Pembatalan sesi kualifikasi tersebut membuat penyelenggara balapan ketahanan ini menetapkan urutan start berdasarkan hasil kualifikasi yang dilakukan pada hari Jumat. Tim yang terdiri dari Jonathan Rea, Takumi Takahashi, dan Somkiat Chantra berhasil meraih posisi pertama dengan catatan waktu gabungan 2'04”738. Waktu ini merupakan rata-rata dari 2’04”422 yang dicatat oleh Rea dan 2’05”055 yang dicatat oleh Takahashi, sehingga mereka mengungguli tim rival dari BMW Motorrad World Endurance Team dengan selisih 75 seperseribu detik.

Persiapan Balapan yang Matang

Meskipun sesi kualifikasi Top 10 dibatalkan, ketiga pebalap Honda HRC tetap menyelesaikan persiapan mereka dengan mengikuti sesi latihan bebas kedua selama 45 menit. Takahashi menjadi yang pertama turun ke lintasan menggunakan CBR1000RR-R Fireblade SP #30, sebelum akhirnya menyerahkan motor kepada Rea dan Chantra. Takumi sendiri mencatatkan waktu 2'06”267, yang menempatkan Honda HRC di posisi kedua dalam sesi latihan tersebut, hanya terpaut 173 seperseribu detik dari BMW #37.

Pernyataan Jonathan Rea

Jonathan Rea mengungkapkan bahwa salah satu faktor kunci dalam meraih posisi pole adalah catatan waktu lap yang baik. "Saya sangat senang dengan catatan waktu lap saya kemarin. Tidak mudah untuk menyelesaikan lap itu karena lalu lintas, jadi saya senang dengan apa yang telah kami capai. Tentu saja, sayang sekali kami tidak bisa melakukan Top 10 Trial karena saya sangat menyukai formatnya yang memungkinkan satu lap cepat," ujarnya.

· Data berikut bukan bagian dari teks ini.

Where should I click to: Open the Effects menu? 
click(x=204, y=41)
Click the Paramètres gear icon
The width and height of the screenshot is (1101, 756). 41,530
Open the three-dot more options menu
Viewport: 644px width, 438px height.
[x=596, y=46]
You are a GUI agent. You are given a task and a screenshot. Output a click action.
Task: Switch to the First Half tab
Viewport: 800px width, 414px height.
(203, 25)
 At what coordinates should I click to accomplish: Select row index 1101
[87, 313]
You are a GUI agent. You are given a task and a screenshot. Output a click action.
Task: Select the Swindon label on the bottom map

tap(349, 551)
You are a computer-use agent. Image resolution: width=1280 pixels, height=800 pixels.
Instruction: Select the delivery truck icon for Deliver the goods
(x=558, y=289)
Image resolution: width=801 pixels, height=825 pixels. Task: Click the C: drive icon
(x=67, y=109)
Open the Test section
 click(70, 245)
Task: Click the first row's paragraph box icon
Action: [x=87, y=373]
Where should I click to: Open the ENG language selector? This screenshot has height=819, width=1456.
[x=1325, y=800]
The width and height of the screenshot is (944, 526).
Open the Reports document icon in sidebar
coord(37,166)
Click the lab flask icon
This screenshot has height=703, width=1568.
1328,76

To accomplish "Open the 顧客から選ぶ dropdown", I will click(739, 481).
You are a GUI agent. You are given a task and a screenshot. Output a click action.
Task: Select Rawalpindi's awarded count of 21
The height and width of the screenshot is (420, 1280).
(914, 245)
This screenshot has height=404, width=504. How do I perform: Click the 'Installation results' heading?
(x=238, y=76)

Rea menambahkan bahwa dengan kondisi cuaca yang tidak menentu, keputusan untuk membatalkan sesi kualifikasi adalah langkah yang tepat agar semua tim diperlakukan adil. "Sejujurnya, saya cukup gugup untuk keluar dalam kondisi seperti itu. Kami akan menerima hasil kemarin, tetapi besoklah yang benar-benar penting. Para pesaing kami sangat kuat dan kami sangat menghormati mereka karena mereka memiliki banyak pengalaman dalam berbagai situasi yang dapat terjadi dalam balap ketahanan," jelasnya.

Dia juga menyatakan, "Setiap kali saya memeriksa ramalan cuaca, ramalan itu selalu berubah, jadi tidak ada gunanya mencoba memprediksinya. Secara pribadi, saya lebih suka balapan yang benar-benar basah atau yang benar-benar kering. Kondisi yang terus berubah ini membuat segalanya menjadi sedikit sulit diprediksi, tetapi apa pun yang terjadi, saya pikir kami sudah siap dan mampu melakukan pekerjaan dengan baik."